A volley of automatic fire rang through the sky. Maria and the children began to weep aloud again.

“Ah, missisi de cry again. No need for dat. We done talk say we na good tief. We just take our small money and go nwayorly. No molest. Abi we de molest?”

“At all!” sang the chorus.

“My friends,” began Jonathan hoarsely. “I hear what you say and I thank you. If I had one hundred pounds . . .”

“Lookia my frien, no be play we come play for your house. If we make mistake and step for inside you no go like am-o. So derefore . . .”

“To God who made me: if you come inside and find one hundred pounds, take it and shoot me and shoot my wife and children. I swear to God. The only money I have in this life is this twenty-pounds
egg-rasher
they gave me today . . .”

“OK. Time de go. Make you open dis window and bring the twenty pound. We go manage am like dat.”

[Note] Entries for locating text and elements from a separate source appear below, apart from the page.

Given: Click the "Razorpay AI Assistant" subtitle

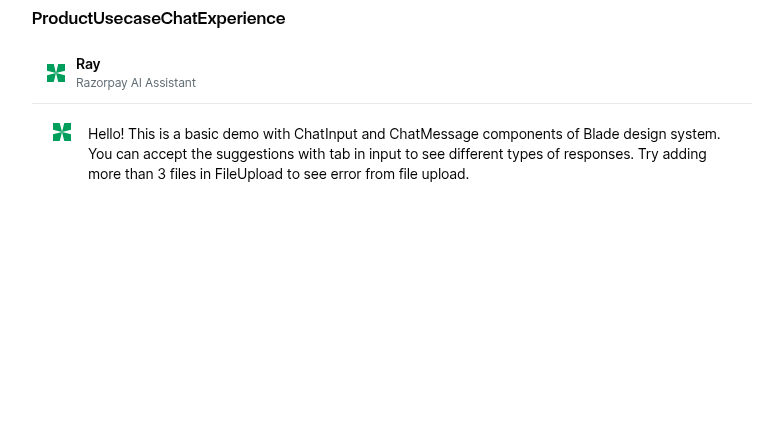Looking at the screenshot, I should [136, 83].
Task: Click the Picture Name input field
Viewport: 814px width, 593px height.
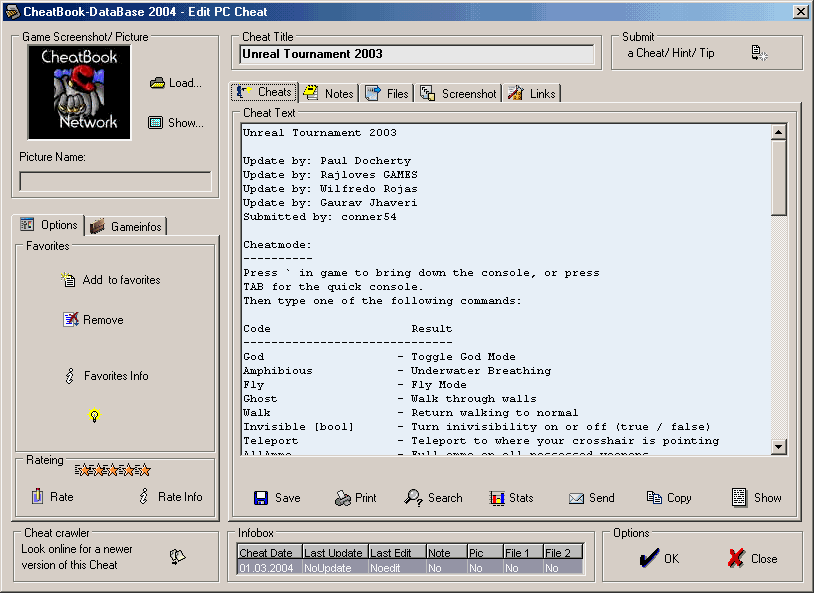Action: coord(115,181)
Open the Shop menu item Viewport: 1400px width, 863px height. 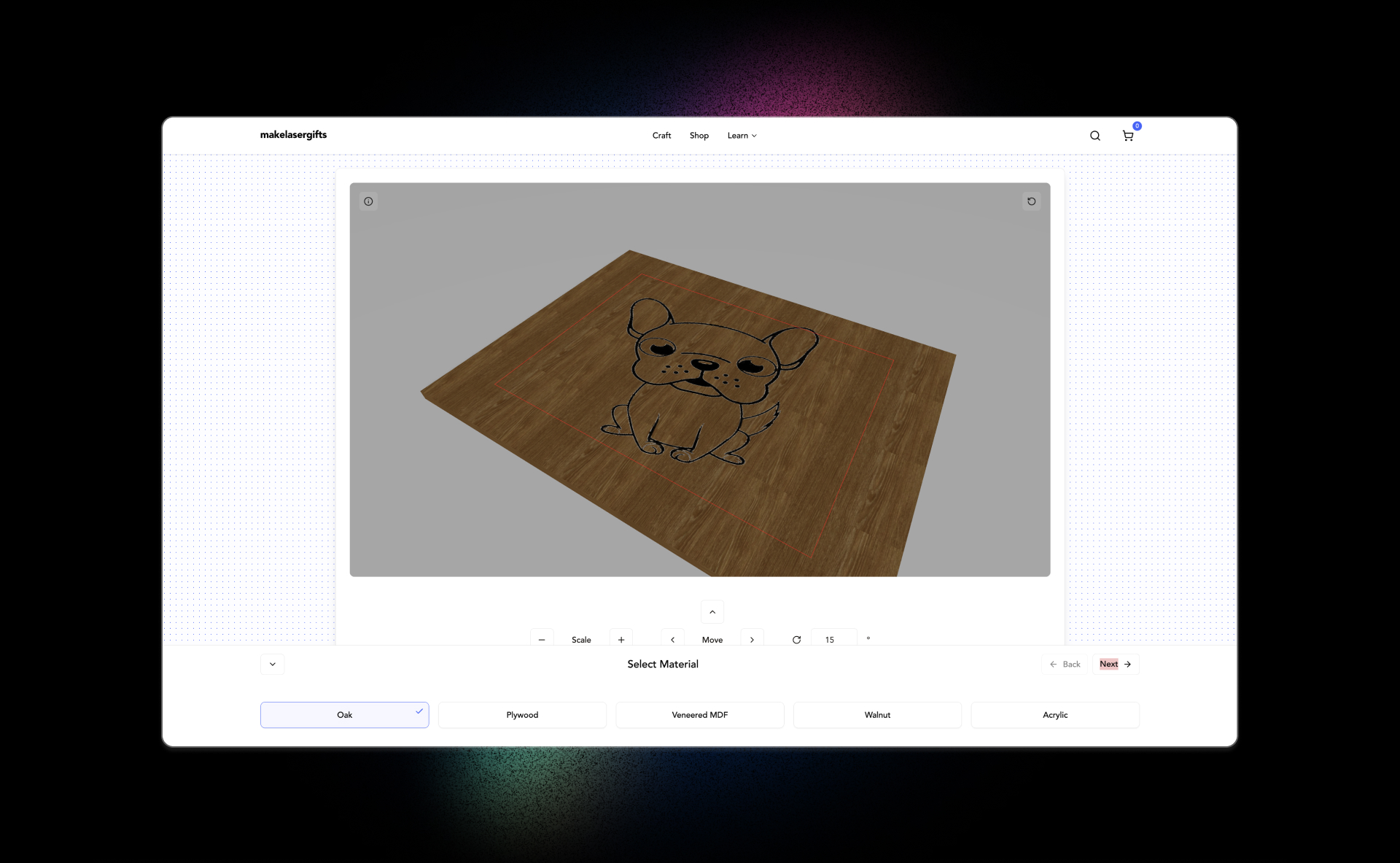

There were now loud murmurs of dissent among the chorus: “Na lie de man de lie; e get plenty money . . . Make we go inside and search properly well . . . Wetin be twenty pound? . . .”

“Shurrup!” rang the leader's voice like a lone shot in the sky and silenced the murmuring at once. “Are you dere? Bring the money quick!”

“I am coming,” said Jonathan, fumbling in the darkness with the key of the small wooden box he kept by his side on the mat.

 

* * *

At the first sign of light as neighbours and others assembled to commiserate with him he was already strapping his five-gallon demijohn to his bicycle carrier and his wife, sweating in the open fire, was turning over akara balls in a wide clay bowl of boiling oil. In the corner his eldest son was rinsing out dregs of yesterday's palm-wine from old beer bottles.

“I count it as nothing,” he told his sympathizers, his eyes on the rope he was tying. “What is
egg-rasher
?
Did I depend on it last week? Or is it greater than other things that went with the war? I say, let
egg-rasher
perish in the flames! Let it go where everything else has gone. Nothing puzzles God.”